DATASET EXCERPTS ▸
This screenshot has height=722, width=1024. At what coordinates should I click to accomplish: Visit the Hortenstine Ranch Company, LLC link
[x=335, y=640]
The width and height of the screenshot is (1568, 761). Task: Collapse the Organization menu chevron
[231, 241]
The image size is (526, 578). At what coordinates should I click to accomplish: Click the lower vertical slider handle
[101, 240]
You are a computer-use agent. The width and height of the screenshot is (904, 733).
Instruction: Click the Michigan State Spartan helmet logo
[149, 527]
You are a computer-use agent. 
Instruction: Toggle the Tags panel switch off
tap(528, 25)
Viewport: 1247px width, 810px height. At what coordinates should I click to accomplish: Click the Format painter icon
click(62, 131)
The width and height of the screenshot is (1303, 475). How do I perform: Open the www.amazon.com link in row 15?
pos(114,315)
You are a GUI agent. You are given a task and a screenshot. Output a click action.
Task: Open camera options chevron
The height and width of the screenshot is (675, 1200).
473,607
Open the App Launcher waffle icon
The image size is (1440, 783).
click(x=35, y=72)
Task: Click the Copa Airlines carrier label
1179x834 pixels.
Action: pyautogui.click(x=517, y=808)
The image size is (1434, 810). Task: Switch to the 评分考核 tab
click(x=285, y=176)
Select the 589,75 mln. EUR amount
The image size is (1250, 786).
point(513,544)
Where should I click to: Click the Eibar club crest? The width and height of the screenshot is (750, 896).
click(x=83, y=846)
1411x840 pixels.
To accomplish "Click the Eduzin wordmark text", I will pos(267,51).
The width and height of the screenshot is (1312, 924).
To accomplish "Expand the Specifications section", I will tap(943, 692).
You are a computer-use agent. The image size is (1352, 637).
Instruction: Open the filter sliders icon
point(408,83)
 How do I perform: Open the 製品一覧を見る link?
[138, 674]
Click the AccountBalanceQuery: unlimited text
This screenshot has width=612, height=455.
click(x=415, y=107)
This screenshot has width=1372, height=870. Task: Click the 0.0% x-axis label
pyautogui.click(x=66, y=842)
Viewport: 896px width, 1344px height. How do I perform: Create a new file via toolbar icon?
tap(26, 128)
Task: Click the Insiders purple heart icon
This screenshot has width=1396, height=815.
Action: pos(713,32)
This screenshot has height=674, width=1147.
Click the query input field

YOUR ASSIGNMENT ▸ The response should be an exact copy of the lines from the one with "Task: Open camera options chevron" through the end of the data, with no other text.

RESULT OF THIS TASK ▸
Task: Open camera options chevron
The height and width of the screenshot is (675, 1200).
473,607
Open the App Launcher waffle icon
The image size is (1440, 783).
click(x=35, y=72)
Task: Click the Copa Airlines carrier label
1179x834 pixels.
Action: pyautogui.click(x=517, y=808)
The image size is (1434, 810). Task: Switch to the 评分考核 tab
click(x=285, y=176)
Select the 589,75 mln. EUR amount
The image size is (1250, 786).
point(513,544)
Where should I click to: Click the Eibar club crest? The width and height of the screenshot is (750, 896).
click(x=83, y=846)
1411x840 pixels.
To accomplish "Click the Eduzin wordmark text", I will pos(267,51).
The width and height of the screenshot is (1312, 924).
To accomplish "Expand the Specifications section", I will tap(943, 692).
You are a computer-use agent. The image size is (1352, 637).
Instruction: Open the filter sliders icon
point(408,83)
 How do I perform: Open the 製品一覧を見る link?
[138, 674]
Click the AccountBalanceQuery: unlimited text
This screenshot has width=612, height=455.
click(x=415, y=107)
This screenshot has width=1372, height=870. Task: Click the 0.0% x-axis label
pyautogui.click(x=66, y=842)
Viewport: 896px width, 1344px height. How do I perform: Create a new file via toolbar icon?
tap(26, 128)
Task: Click the Insiders purple heart icon
This screenshot has width=1396, height=815.
Action: pos(713,32)
This screenshot has height=674, width=1147.
Click the query input field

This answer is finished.